If JW Francis’s third album, Dream House, sounds like it could be about your life, that’s because it really could be. Every Valentine’s Day, the up-and-coming indie-popper invites his fans to share stories about their loved ones and turns them into songs. There have been literally hundreds of these, and the best ones were compiled on this record.

“I feel like the biggest thing that sets me apart right now is how much I interact with people who listen to me,” Francis says. “[Dream House] is just a big accumulation of that.”

The album is rife with his upbeat, eccentric bedroom-pop sensibilities. There are tracks about glorious hedonism (“Going Home to a Party”), sweet mundanity (“Our Story”) and dizzy romance (“Swooning”). There’s even a breakup song in “Take Me Away” and an ode to self-sufficiency, “Casino.”

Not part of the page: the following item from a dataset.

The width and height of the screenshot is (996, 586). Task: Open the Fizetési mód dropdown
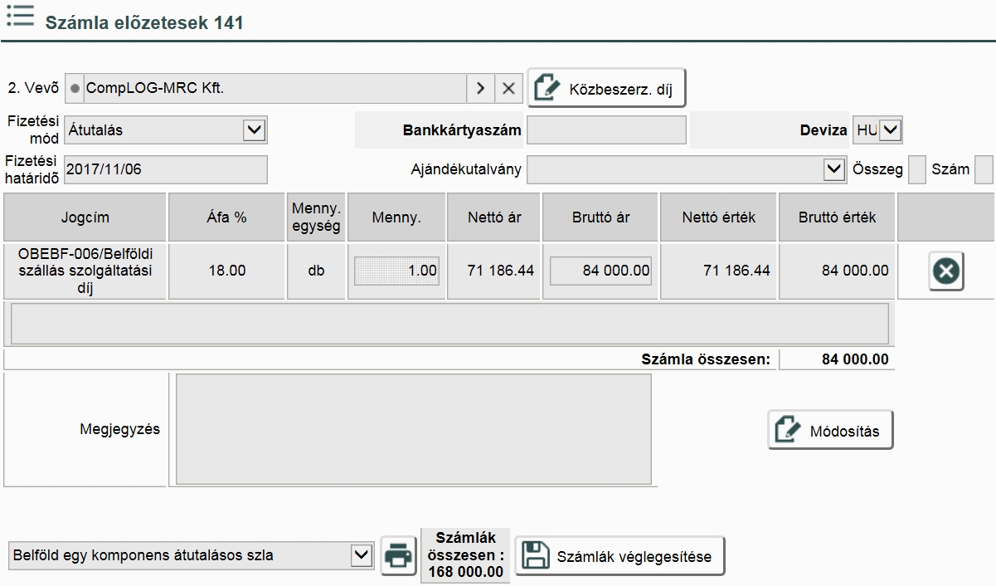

“It always strikes me how there are two sides of the coin when people are talking about their loved ones,” Francis says. “It can be spectacularly mundane, like ‘I like how this person makes me coffee in the morning.’ But then you also get people who will send me four or five pages about how profoundly this person has affected their life. I just love that both of those things coexist. There are [also] people who’ve asked me to write songs for themselves when they’re feeling down. There are people who have asked me to write songs for pets. You really get a full spectrum.”

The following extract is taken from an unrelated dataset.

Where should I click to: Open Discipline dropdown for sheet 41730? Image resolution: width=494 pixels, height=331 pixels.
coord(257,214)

The unconventional approach to connecting with his listeners also extends to his live shows. Everywhere he goes, Francis assembles a live band out of fans — a creative way to keep costs down and form a memorable experience at the same time.

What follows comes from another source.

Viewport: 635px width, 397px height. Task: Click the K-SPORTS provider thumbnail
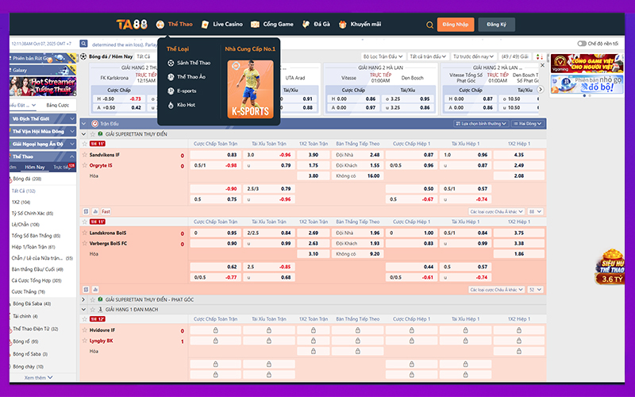coord(250,89)
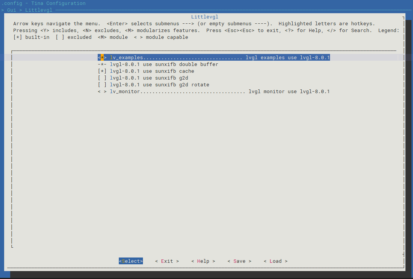Enable the sunxifb g2d rotate checkbox
413x279 pixels.
pos(102,85)
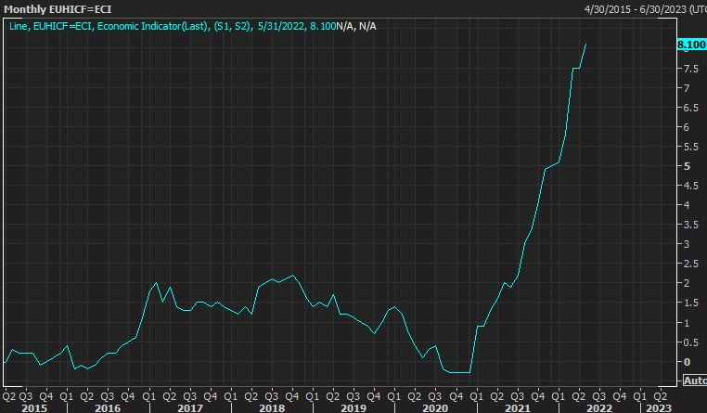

“A lot of agents will tell you ‘That’s not gonna work,’ [but] every 18 months, [the music industry] is like a new beast,” he says. “When I started in 2018, TikTok was not a way to get on the charts, and now that’s the only way to get on the charts. I used to have a music blog in 2014, and that was when blogs were the way you got big. So I just know that it’s always gonna be changing, but the thing that doesn’t change is people and passion.”

He names one particular show in Bloomington, Indiana as a highlight of his career. “The band had rehearsed for a month before I got there. The show was amazing, and all of their friends and family were there. Everybody kept coming up to me and being like ‘You don’t know how much this means to them.’ That opened my eyes to how awesome it could be.”

Francis — who currently lives as a nomad, having recently left New York after eight years — is planning to spend 2023 on the open road, playing backyard shows and coming up with new ways to keep his career fresh, fun and unpredictable.

“I feel like a lot of times with a music career, you’re in limbo all the time,” Francis says. “You’re always waiting for a tour to get booked or the album to come out. So I’m trying to make 2023 no more waiting — just go and do it. There are no rules.”